ムラクモの攻撃はそれを弾けるよう、下側から振り抜かれていた。
重低音、金属同士がぶつかり合うインパクトがステージの土を吹き飛ばした。
連撃が放たれる。
まずは右側から、最も威力の乗る一撃を。
そしてその勢いを利用したままぐるりと身体を回転させて薙ぎを放ち、最後に軽い牽制の一撃を放ってから距離を取った。
ムラクモはその全ての攻撃を、いなし、弾くことで捌いている。
両者が離れたところで、おぉ……という感嘆のため息が会場から漏れた。
「ふふ、ランドン選手は自国の王子を相手にしているというのに一切のためらいがありませんね」
「そうですねぇ、これは国に叛逆するという意思表示でしょうか、ふふふ……」
茶化した様子のエドワードの言葉にハルトが追随する。
会場にいるのは皆王国騎士団の人間ばかりなので、二人のユーモアはまったく通用しなかった。

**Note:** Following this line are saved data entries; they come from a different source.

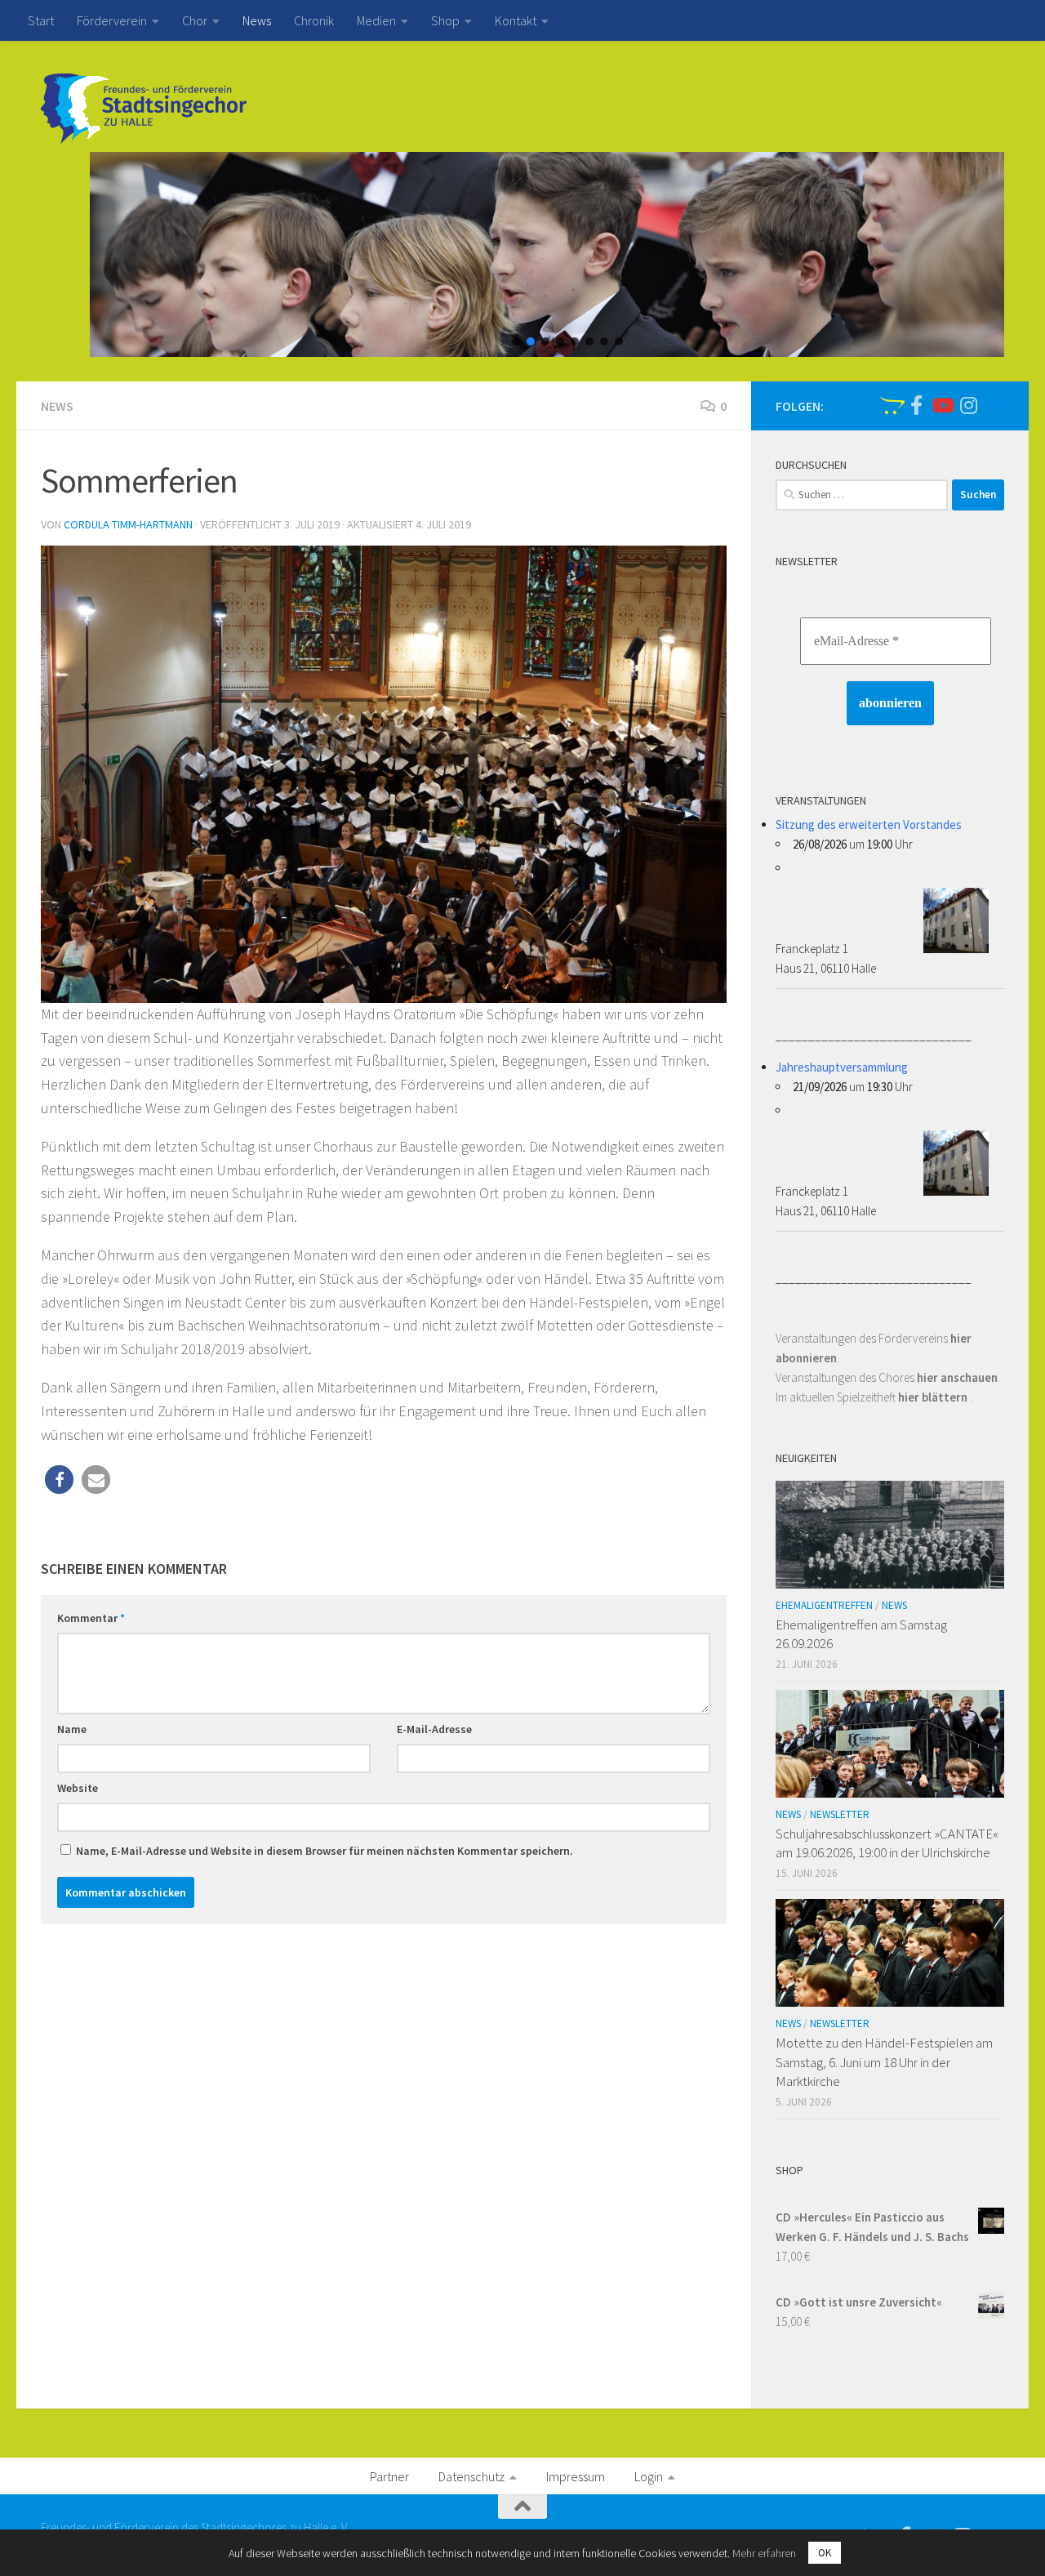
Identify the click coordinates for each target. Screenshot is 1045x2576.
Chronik (314, 20)
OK (824, 2553)
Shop (445, 20)
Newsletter (839, 1814)
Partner (389, 2476)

それどころかたしかに、お前何やっとんねんという眼差しがランドンを射貫く。
そんなことをされて泣きたいのは、むしろランドンの方だった。
(俺だってやりたくてやってるわけじゃないってのに!)
自らの国の王子を相手にしているというのに、その操作には一切のためらいがない。
けれどそれは「手を抜いたらその時は……覚悟しておくように」とライエンバッハから事前に忠告を受けていたからだ。
哀れなランドンに、最初から選択肢など残されていなかったのである。
ランドンは猛攻を続ける。
けれどその攻撃を、トッドが操縦するムラクモは容易く処理し続けていた。
「機体性能はさほど変わらないと先ほど言われていましたが、見ている限りはトッド兄上はランドン選手の攻撃を完全に捌いているように思われます。一体これにはどういう理屈があるのでしょうか?」
「機動鎧の操縦性は、あくまでも本人の身体能力に比例します。それに人より関節なんかの可動域は広めに取られているとはいえ、剣技や打撃もあくまでも本人が使える以上のものは……まあ使えない場合がほとんどです」
その曖昧な物言いにエドワードが首を傾げる。
けれどそれには軽く喉を唸らせるだけで答えはせず、ハルトは続けた。
「機体の速度はそれほど変わらないはずですので、これは単純にトッド殿下の肉体がランドン選手のそれを上回っていたということでしょうね」
「さて、それじゃあそろそろギアを上げるよっ!」
トッドが反撃に転じる。
彼はランドンがしたように、小剣で攻撃を続けた。
けれどその技の一つ一つの鋭さは、たしかにランドンのそれを上回っていた。
トッドの突きは風を裂き、サザンカの腕の可動域では回避の難しいところに一撃を放ち、相手の退路を徐々に塞いでから最中的に不可避の一撃を与える。
その詰め将棋のような戦い方に、会場からは再び感嘆のため息がこぼれた。
「これで――終わりだっ!」
そして最後の一撃、トッドが機動鎧のコックピットである胸部への攻撃が放たれる。
それは表面を覆う装甲を軽く傷つけたところで、ピタリと止められた。
「ま……参りました」
ガクッと項垂れる機体。
こうしてライエンバッハの鬼のシゴキの悲しい犠牲が一人増える形で、第一試合は無事トッドの勝利に終わったのだった。